HESI RN
RN Medical/Surgical NGN HESI 2023
1. A nurse assesses a client who is recovering from a radical nephrectomy for renal cell carcinoma. The nurse notes that the client’s blood pressure has decreased from 134/90 to 100/56 mm Hg and urine output is 20 mL for this past hour. Which action should the nurse take?
- A. Position the client to lay on the surgical incision.
- B. Measure the specific gravity of the client’s urine.
- C. Administer intravenous pain medications.
- D. Assess the rate and quality of the client’s pulse.
Correct answer: D
Rationale: The nurse should first fully assess the client for signs of volume depletion and shock, and then notify the provider. The radical nature of the surgery and the proximity of the surgery to the adrenal gland put the client at risk for hemorrhage and adrenal insufficiency. Hypotension is a clinical manifestation associated with both hemorrhage and adrenal insufficiency. Hypotension is particularly dangerous for the remaining kidney, which must receive adequate perfusion to function effectively.

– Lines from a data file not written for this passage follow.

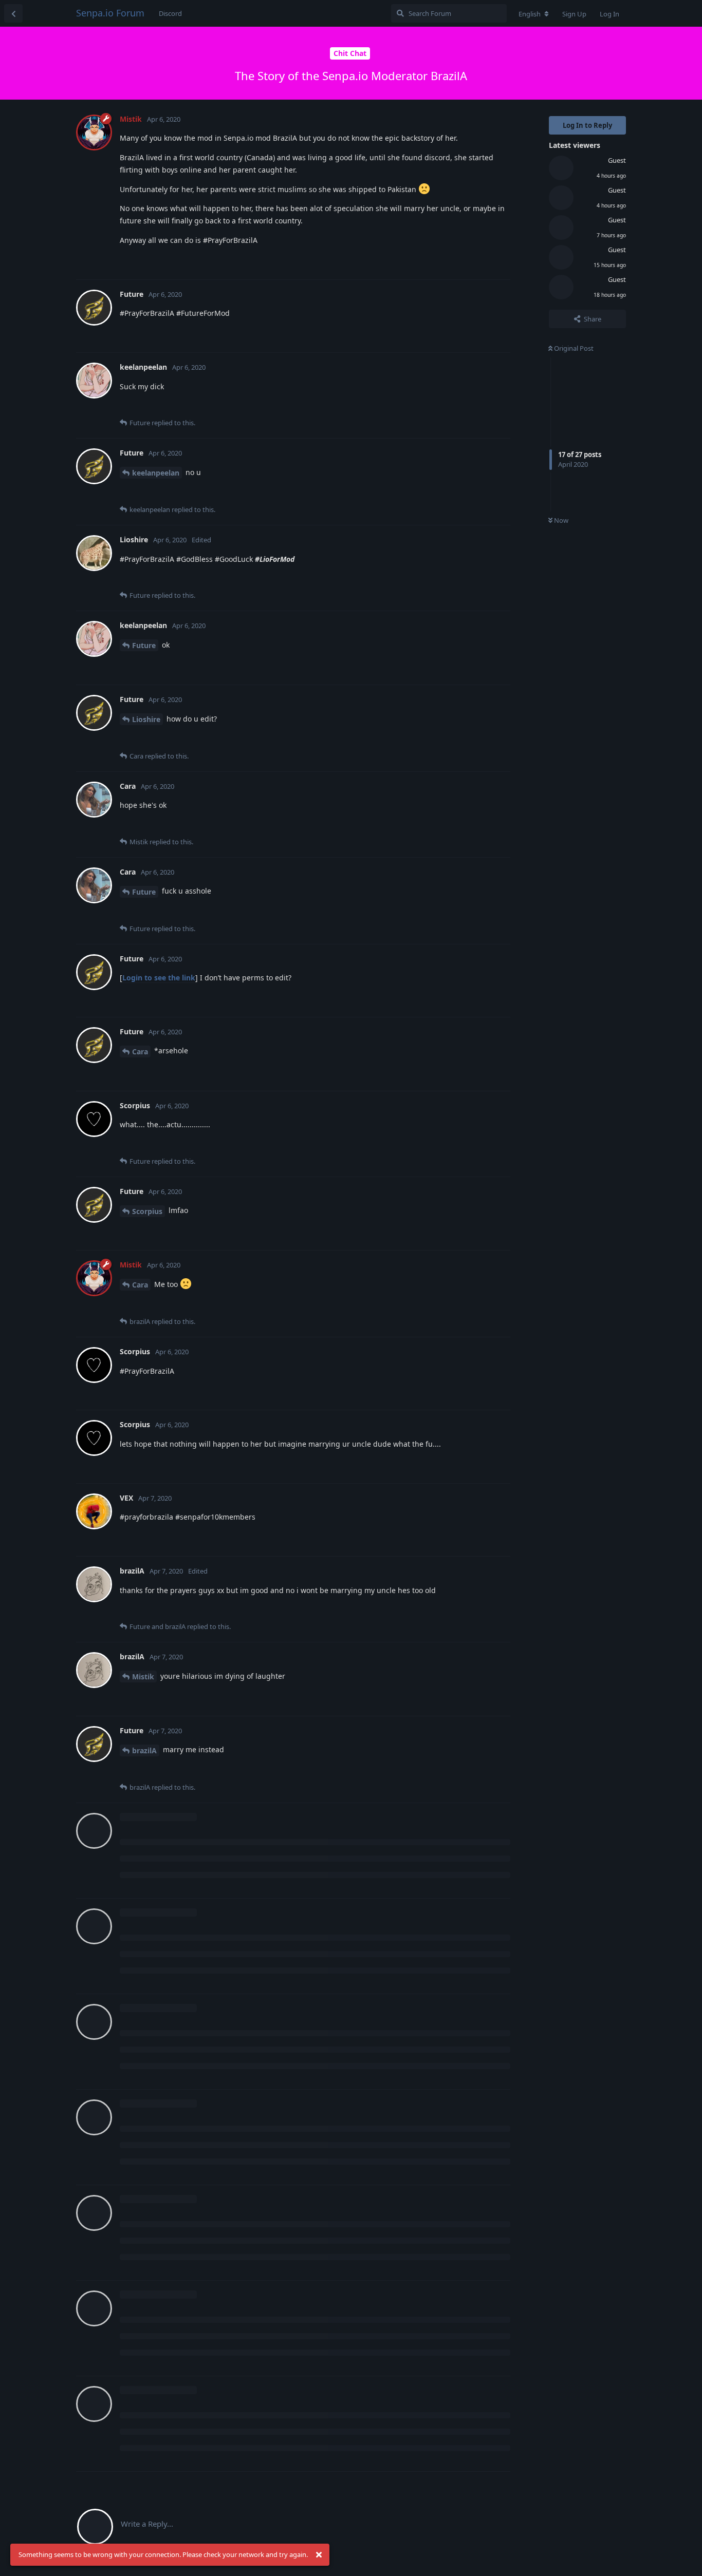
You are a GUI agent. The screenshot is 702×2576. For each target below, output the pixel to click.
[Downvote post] (472, 261)
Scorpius (147, 1211)
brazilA (144, 1750)
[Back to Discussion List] (13, 13)
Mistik (143, 1676)
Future (144, 645)
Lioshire (146, 719)
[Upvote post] (450, 261)
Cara (140, 1051)
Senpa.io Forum (110, 13)
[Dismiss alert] (318, 2555)
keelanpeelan (155, 473)
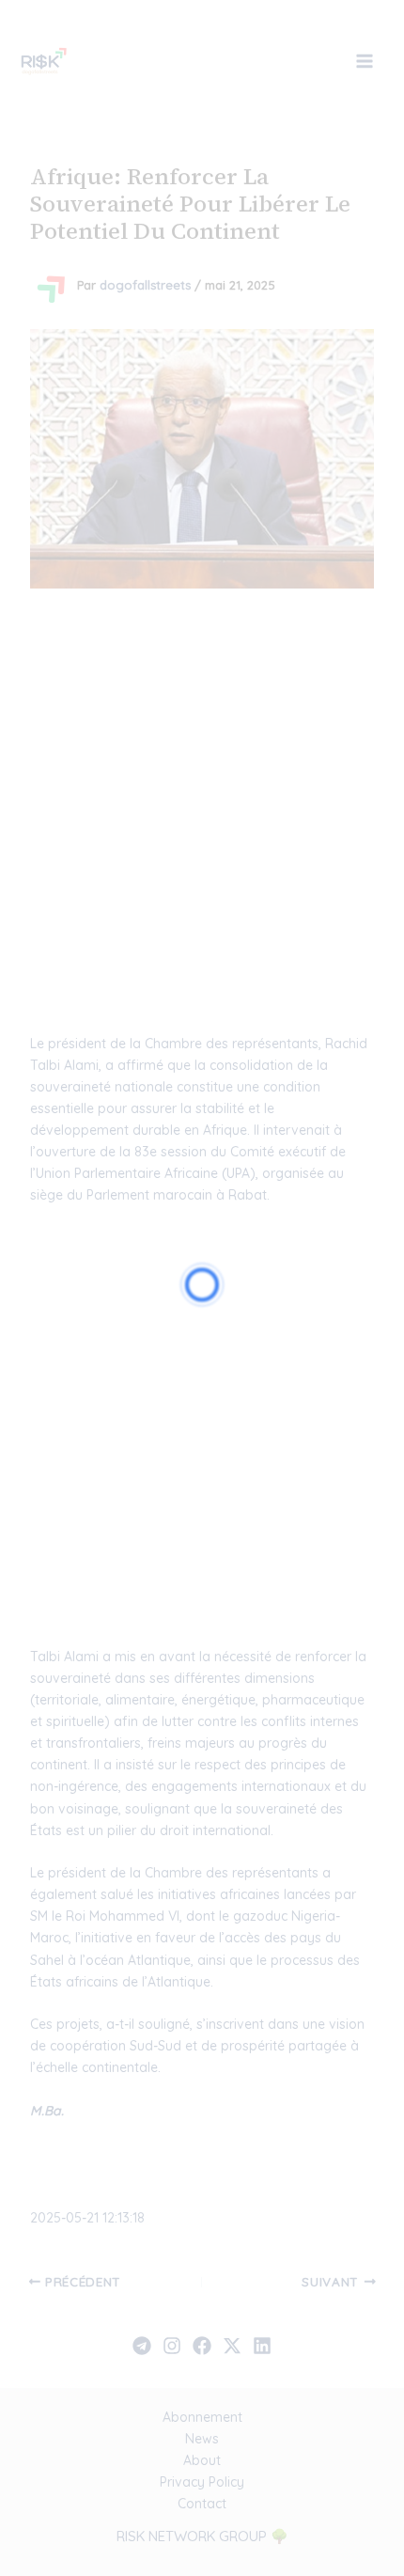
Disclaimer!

Re-positioning the client, measuring specific gravity, and administering pain medication would not provide data necessary to make an appropriate clinical decision, nor are they appropriate interventions at this time.
2. Prior to a percutaneous kidney biopsy, which actions should a nurse take? (Select all that apply.)

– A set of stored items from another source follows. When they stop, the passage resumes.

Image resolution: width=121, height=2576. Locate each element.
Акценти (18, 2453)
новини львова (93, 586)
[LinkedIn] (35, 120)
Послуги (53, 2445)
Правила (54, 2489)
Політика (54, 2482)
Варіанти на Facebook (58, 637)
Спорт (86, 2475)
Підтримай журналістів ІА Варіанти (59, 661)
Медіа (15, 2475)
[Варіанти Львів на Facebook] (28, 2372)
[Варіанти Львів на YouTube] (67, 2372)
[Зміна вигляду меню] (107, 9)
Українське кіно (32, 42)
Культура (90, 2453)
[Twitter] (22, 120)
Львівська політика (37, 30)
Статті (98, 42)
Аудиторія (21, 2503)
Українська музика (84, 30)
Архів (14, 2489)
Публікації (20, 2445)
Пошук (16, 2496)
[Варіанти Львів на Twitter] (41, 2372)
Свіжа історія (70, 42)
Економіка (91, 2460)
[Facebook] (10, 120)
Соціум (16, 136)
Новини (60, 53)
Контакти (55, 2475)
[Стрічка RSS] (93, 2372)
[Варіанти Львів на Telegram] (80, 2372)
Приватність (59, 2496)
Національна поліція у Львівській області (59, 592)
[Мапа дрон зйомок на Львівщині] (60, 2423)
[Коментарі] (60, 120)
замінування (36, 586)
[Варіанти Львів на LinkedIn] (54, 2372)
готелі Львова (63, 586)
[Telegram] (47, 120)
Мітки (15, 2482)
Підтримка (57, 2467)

- A. Keep the client NPO for 4 to 6 hours.
- B. Obtain coagulation study results.
- C. Maintain strict bedrest in a supine position.
- D. A & B
Correct answer: D
Rationale: Prior to a percutaneous kidney biopsy, the nurse should ensure that the client is kept NPO for 4 to 6 hours to prevent aspiration during the procedure. Obtaining coagulation study results is crucial to assess the risk of bleeding during and after the biopsy. Strict bedrest in a supine position is not necessary before the procedure. It is important to note that blood pressure medications should be carefully managed, but it is not a pre-procedure action. Keeping the client on bedrest or assessing for blood in the urine are interventions that are more relevant post-procedure to monitor for complications.
3. The client with peripheral vascular disease (PVD) and a history of heart failure may have a low tolerance for exercise due to:
- A. Decreased blood flow.
- B. Increased blood flow.
- C. Decreased pain.
- D. Increased blood viscosity.
Correct answer: A
Rationale: The correct answer is A: Decreased blood flow. In clients with peripheral vascular disease (PVD) and a history of heart failure, decreased blood flow due to heart failure can result in reduced oxygen delivery to tissues. This reduced oxygen supply can lead to low exercise tolerance. Increased blood flow (Choice B) is not typically associated with reduced exercise tolerance in these clients. Decreased pain (Choice C) and increased blood viscosity (Choice D) are not the primary factors contributing to low exercise tolerance in this scenario.
4. How can a nurse best help a client undergoing a bone marrow aspiration and biopsy, along with two upset family members, manage anxiety during the procedure?
- A. Allow the client's family to stay for emotional support.
- B. Accompany the client silently.
- C. Encourage the client to take slow, deep breaths to promote relaxation.
- D. Provide the client an opportunity to verbalize emotions.
Correct answer: C
Rationale: Encouraging the client to take slow, deep breaths is an effective way for the nurse to help the client manage anxiety during the bone marrow aspiration and biopsy procedure. Slow, deep breathing can promote relaxation and help reduce anxiety levels. Choice A, allowing the client's family to stay for emotional support, may provide comfort but does not address a direct intervention to help manage anxiety. Choice B, staying with the client silently, may not actively help the client address their anxiety. Choice D, allowing the client to express feelings, is important but may not directly address anxiety management during the procedure.
5. What is the most common symptom of hypoglycemia that the nurse should teach the diabetic client to recognize?
- A. Nervousness
- B. Anorexia
- C. Kussmaul's respirations
- D. Bradycardia
Correct answer: A
Rationale: Nervousness is the most common symptom of hypoglycemia. It is often accompanied by other signs such as weakness, perspiration, confusion, and palpitations. Anorexia (lack of appetite) is not a typical symptom of hypoglycemia; it is more commonly associated with hyperglycemia. Kussmaul's respirations are a deep and labored breathing pattern seen in diabetic ketoacidosis, not hypoglycemia. Bradycardia (slow heart rate) is not a typical symptom of hypoglycemia; tachycardia (fast heart rate) is more commonly associated with hypoglycemia due to the release of catecholamines in response to low blood sugar.